Quand vous cherchez à vous comprendre, analysez votre place dans la famille.

Ma sœur fut le pôle douceur et humanité de mon existence. Avec elle pas de dispute, pas de colère, pas de drame.

Mes frères furent en revanche la grosse masse au-dessus de moi qui me montrait la voie en m’en interdisant l’accès. Mais en même temps mes frères furent un rempart de protection inexpugnable.

Moi, petit garçon, je n’avais même pas besoin de savoir me défendre. Les harceleurs et les bizuteurs me voyaient auréolé d’une armée de frères avec qui on ne badine pas. Les grands embêtaient mes amis plutôt que moi. Une fois un gars du village m’a tapé sur un terrain de football. Je me suis laissé faire car il ne faisait pas mal et que je voulais retourner au match. Il était plus âgé que moi, la préséance voulait qu’il me dominât. Il a dû se prendre une chasse monumentale chez lui car il n’a jamais recommencé et a toujours joué au football avec moi malgré mon jeune âge. On ne bat pas un petit Thouroude.

Une autre fois, un grand du collège me faisait peur car il était très laid et me maltraitait avec des gestes de petit caïd. Mon frère Jean-Baptiste, alerté par mon père, est venu vers lui en l’appelant par son surnom « le pisseux » : l’adolescent est parti en courant et ne m’a plus jamais importuné.

Mes frères avaient ce pouvoir magique de faire disparaître le danger sur mon chemin.

Cela explique je crois mon rapport décontracté au monde et au voyage. Je n’ai presque jamais peur et ne pense jamais qu’il pourrait m’arriver un malheur. Même les hommes qui me regardent salement, je les aborde avec un sourire et les mains ouvertes. Cette confiance en l’humanité et cette légèreté face aux responsabilités, je les dois à mes frères et sœurs. Ils m’ont encadré de manière protectrice.

D’un autre côté ils me disaient que j’étais trop petit pour comprendre et j’ai intégré cette variable. Je me perçois donc comme petit, capable de peu, et je mets toujours la barre très bas quand je me lance dans une entreprise. Par exemple, quand je suis parti vivre à l’étranger, personne ne croyait que je réussirais et moi pas plus que les autres. Mon objectif était de tenir trois mois. Quand, dans les pubs de Dublin, je rencontrais des jeunes qui avaient passé six mois en Irlande, j’étais éperdu d’admiration.

Rien n’est plus éloigné du sage précaire que les ambitieux adeptes d’aphorismes.

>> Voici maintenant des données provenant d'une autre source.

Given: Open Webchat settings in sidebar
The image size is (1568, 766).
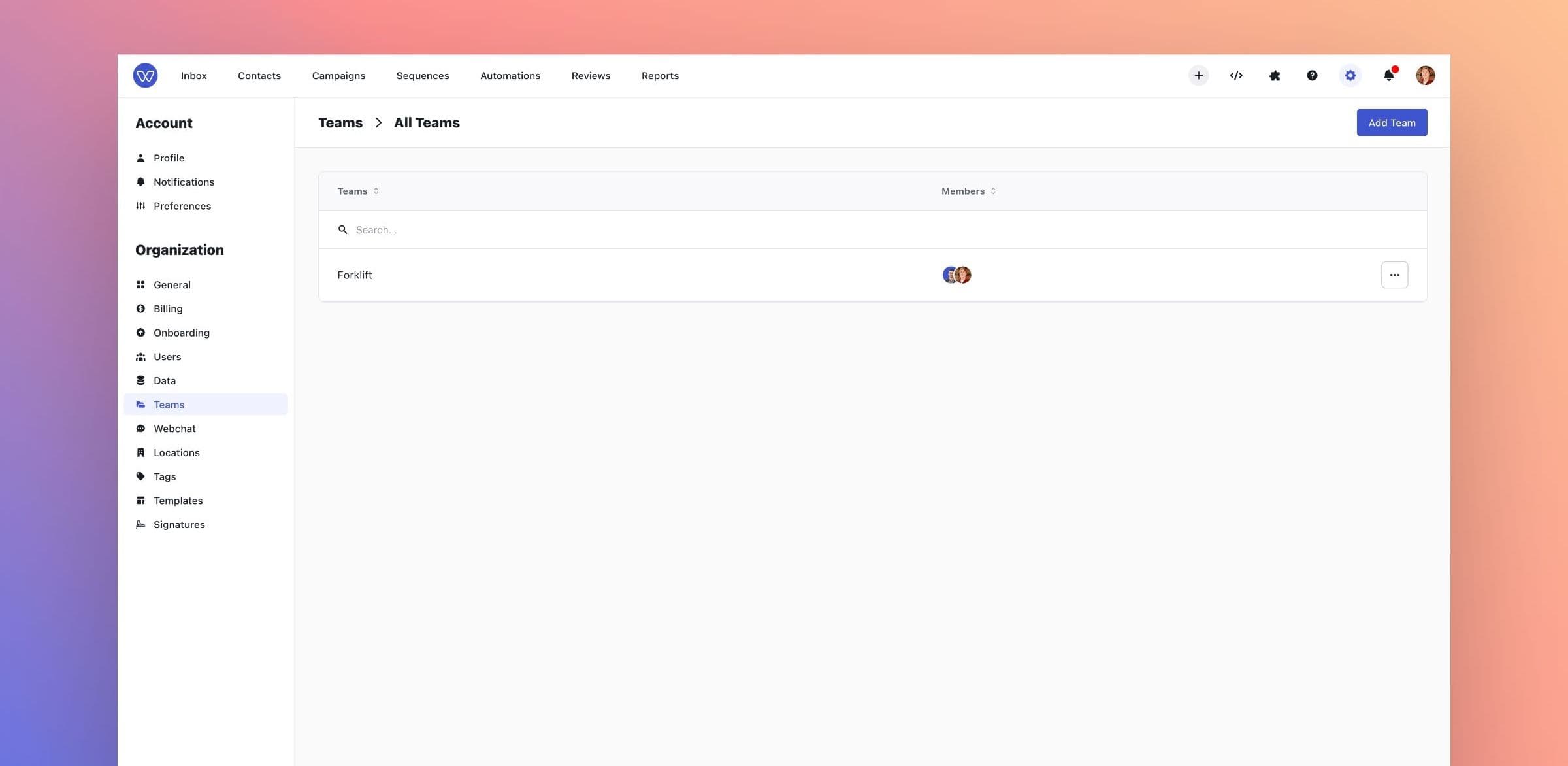Looking at the screenshot, I should click(174, 429).
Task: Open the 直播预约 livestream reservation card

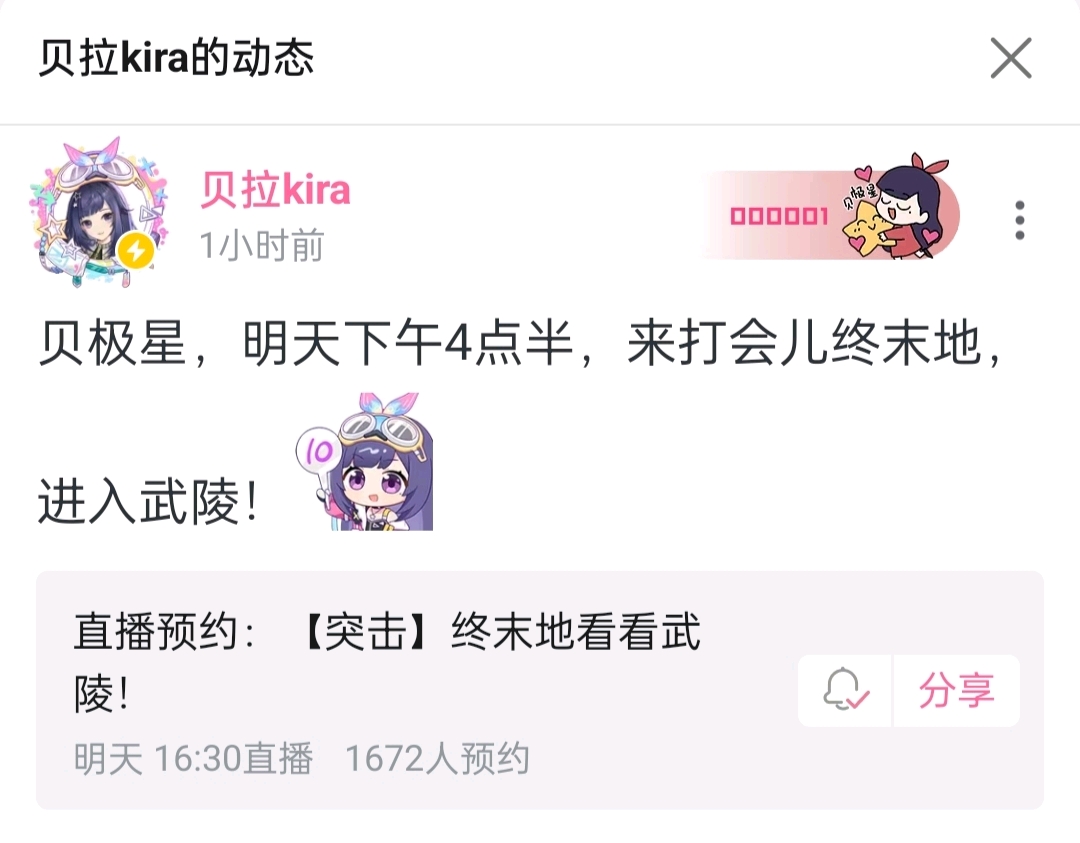Action: click(540, 690)
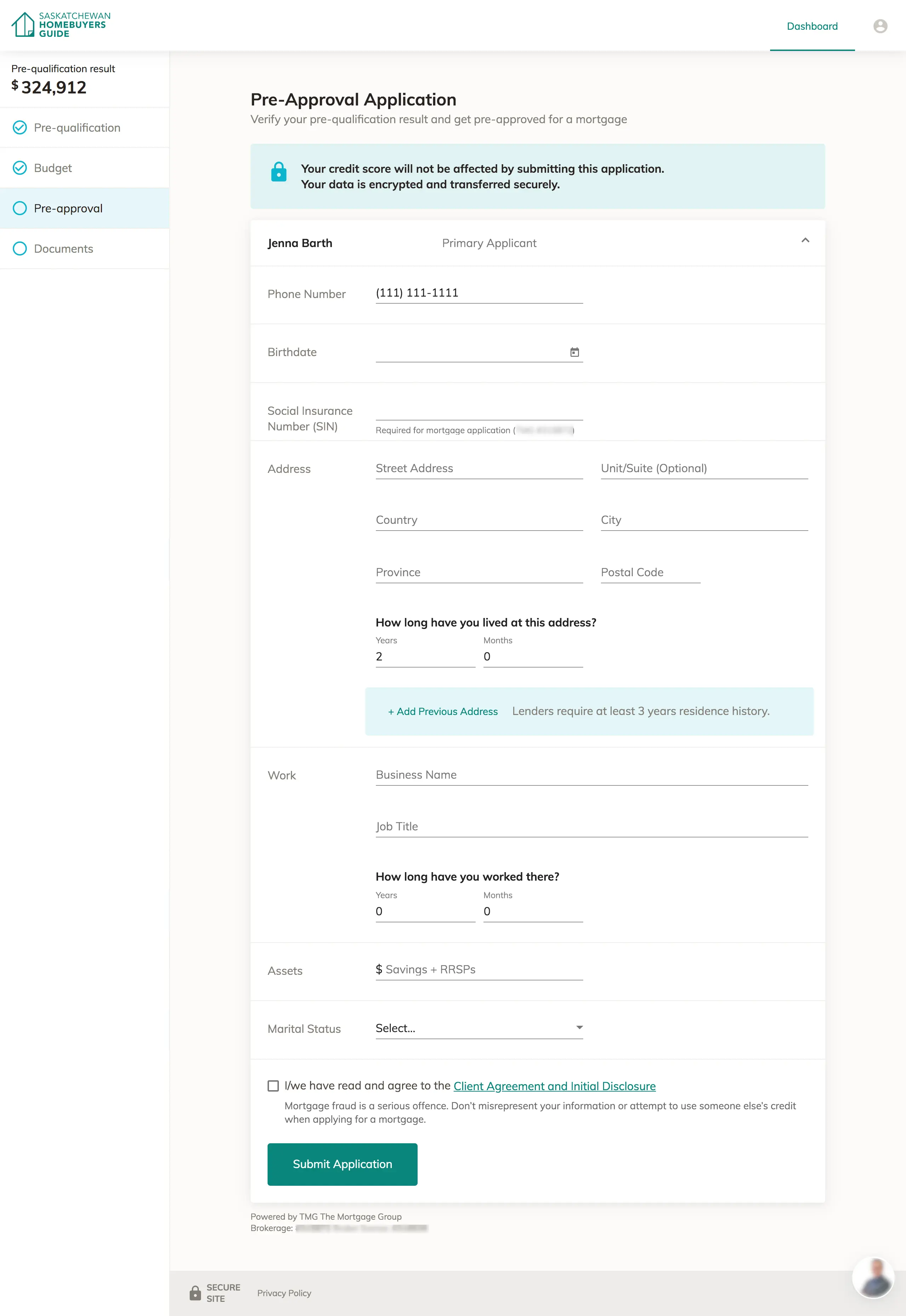The image size is (906, 1316).
Task: Click the calendar icon beside Birthdate
Action: (575, 352)
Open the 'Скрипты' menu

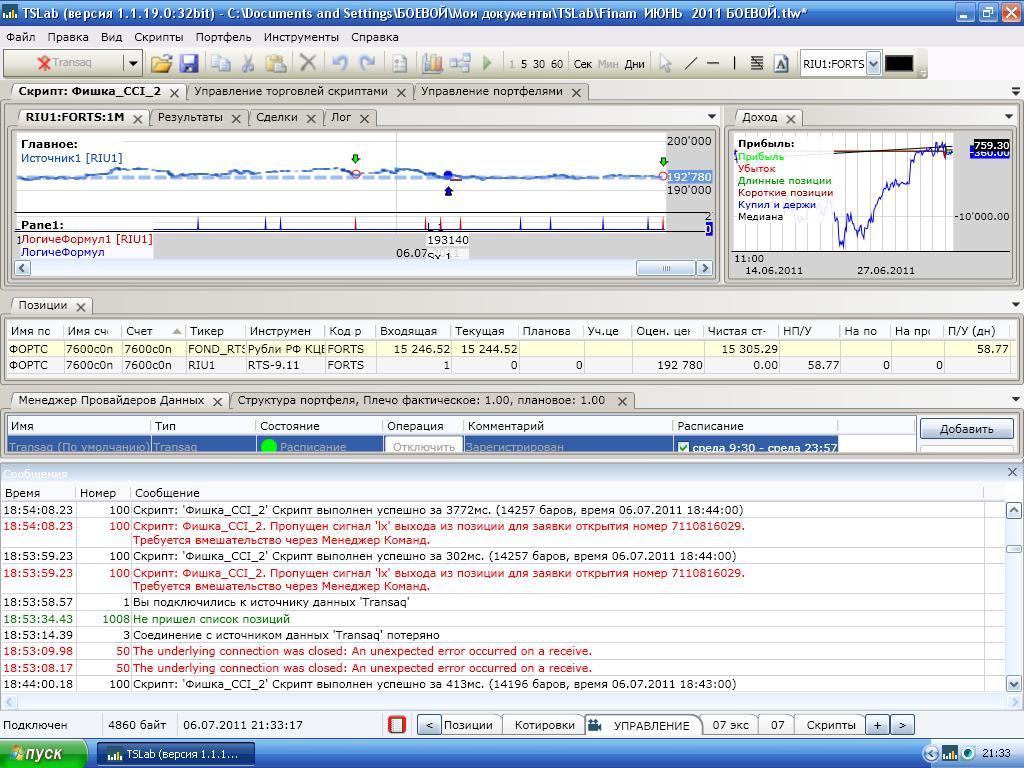coord(158,37)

Il faut viser les étoiles car au pire, en cas d’échec, tu atteindras la lune. Le sage précaire ne vise ni la lune ni les étoiles. Ses ambitions sont terre à terre et il ne se croit jamais supérieur aux autres. Quand il est supérieur aux autres, c’est temporaire, c’est dû à ses efforts et non à son talent, et il endosse la responsabilité afférente sans orgueil particulier. Ce que les autres voient comme de l’arrogance est simplement de l’impolitesse mêlée à de l’assurance enfantine. Je sais faire cela car je l’ai déjà fait, nul besoin de prétendre autre chose.

Quand on est un petit frère, on est donc modeste dans ses objectifs mais fier dans ses maigres réussites. Clamer sa fierté quand on a sauté des obstacles est davantage une manifestation de joie que de prétention. Tu as vu le but que j’ai mis ? Les grands frères haussent les épaules car on ne complimente pas dans la famille, ce sont les femmes qui complimentent, mais le petit frère puise en lui-même sa validation. Je suis devenu cet adulte plein d’assurance, qui ne se croit pas capable de grandes choses mais qui sait reconnaître ce qu’il a fait de bien, sans attendre qu’on le lui dise. Au football, j’étais donc le capitaine de mon équipe, sans avoir jamais ambitionné de l’être.